We must formally define trendiness, and how to measure it.
Trendiness could be defineed in multiple ways:
The problem with this lies here, we want to see how quickly a name becomes popular and un-popular again to measure a ‘fad’ name, but since we learned that there is a general trend of popular names taking up a smaller total proportion of all names, we know that popular names like “Michael” would look as if they are becoming less popular, but in reality some names keep the same ranking but take up a smaller proportion of the name pool. For this reason tracking change in Z-score or change in proportion doesn’t create accurate results, since it would show consistently popular names as being fad names, since they change proportion quickly.
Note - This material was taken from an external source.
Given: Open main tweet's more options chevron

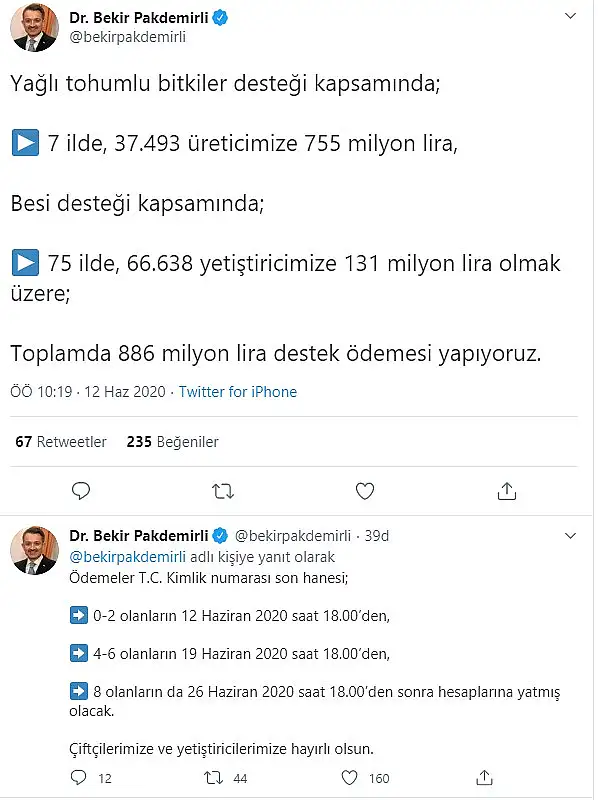Looking at the screenshot, I should point(570,16).
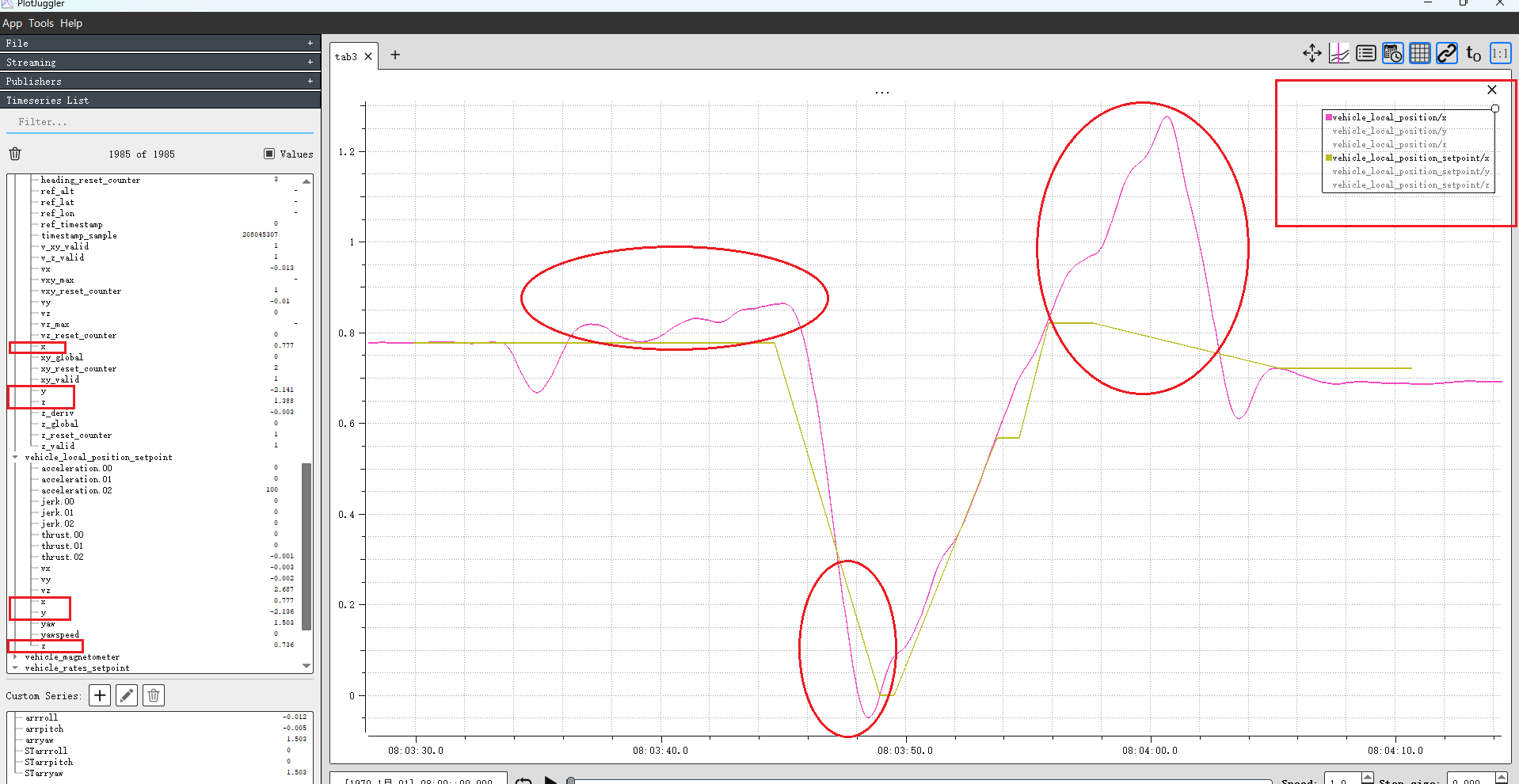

Imagine we have three years of data and 5 names. If the first name was always rank 1 or 2 then the mean of this data would be around 1.5 with a small standard deviation, this name is POPULAR but it doesn’t match a trend or fad.
We can look at another name that goes from rank 5, to rank 3, to rank 1. This data point would have a mean of 3, but a higher standard of deviation, meaning the name went through a trend.
We use this ‘change in ranking per year’ metric because if we took the average ranking of each name across all years we would have data with small quick trends and data with one large change, that have the same ranking proportions, then they could have the same average and standard deviation even though they do not represent the same level in trend.
This metric will accurately outline the trend factors of names, and is the way we should define trend, through a higher standard deviation or volatility.
I will create a new data set where the entity is the name, and year is an attribute, we can now look at the rank of child names per gender in all of the used names per year. If a name is not present in at least 10 years, we will exclude it from the dataset.
I have one last interesting point before we continue, we know that the sqrt(2) - sqrt(1) is greater than sqrt(10000) - sqrt(9999). For this reason we will not track the change in rank, but the change in square roots of rank, to make names with higher ranks worth MORE in terms of our trend index.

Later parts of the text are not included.